'''
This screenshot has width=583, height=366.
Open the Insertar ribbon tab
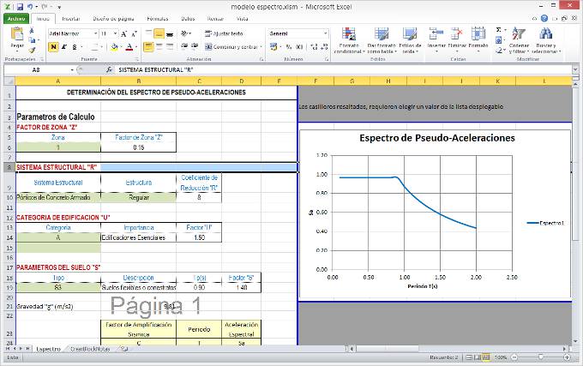(71, 17)
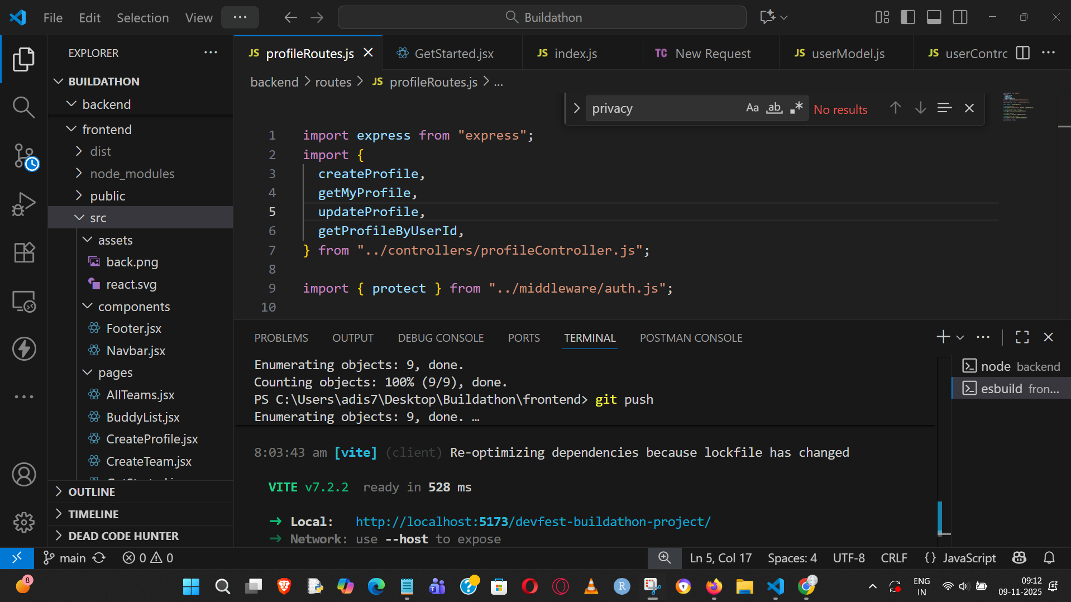Toggle Match Case in find widget

click(x=752, y=108)
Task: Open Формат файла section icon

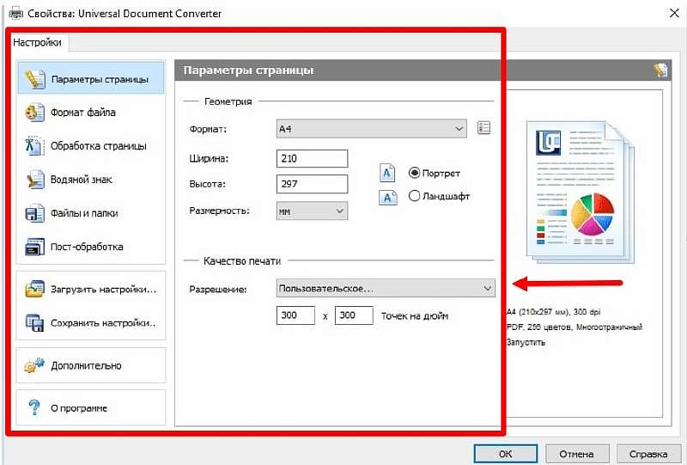Action: tap(34, 113)
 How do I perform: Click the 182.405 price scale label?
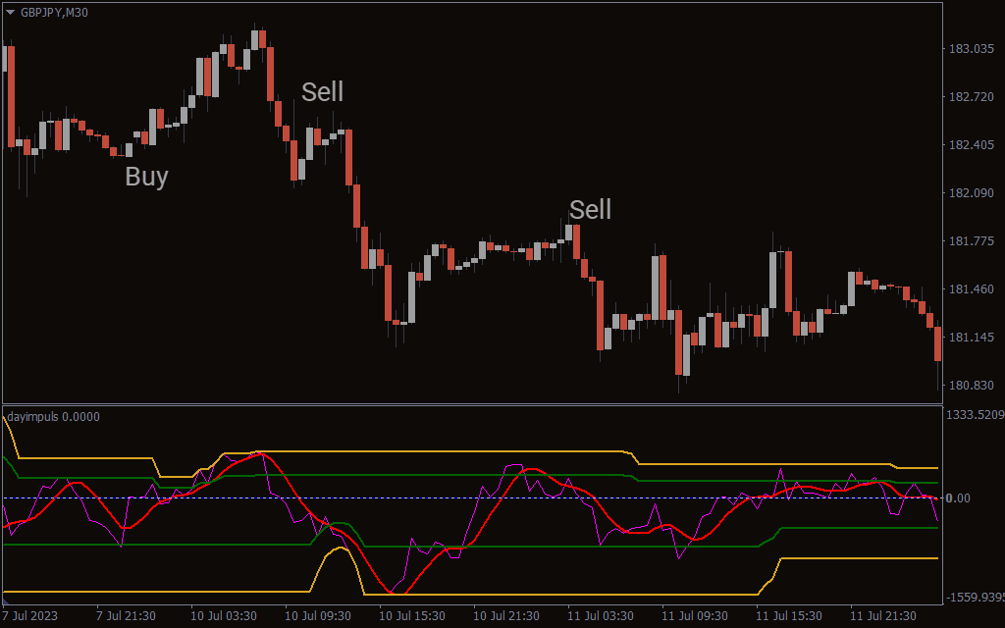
'''
**Your objective**
Return all of the rows above word for word, leaving out the pictures.

**Output**
This screenshot has width=583, height=366.
Open the Insertar ribbon tab
(71, 17)
Toggle Match Case in find widget

click(x=752, y=108)
Task: Open Формат файла section icon

Action: tap(34, 113)
 How do I perform: Click the 182.405 price scale label?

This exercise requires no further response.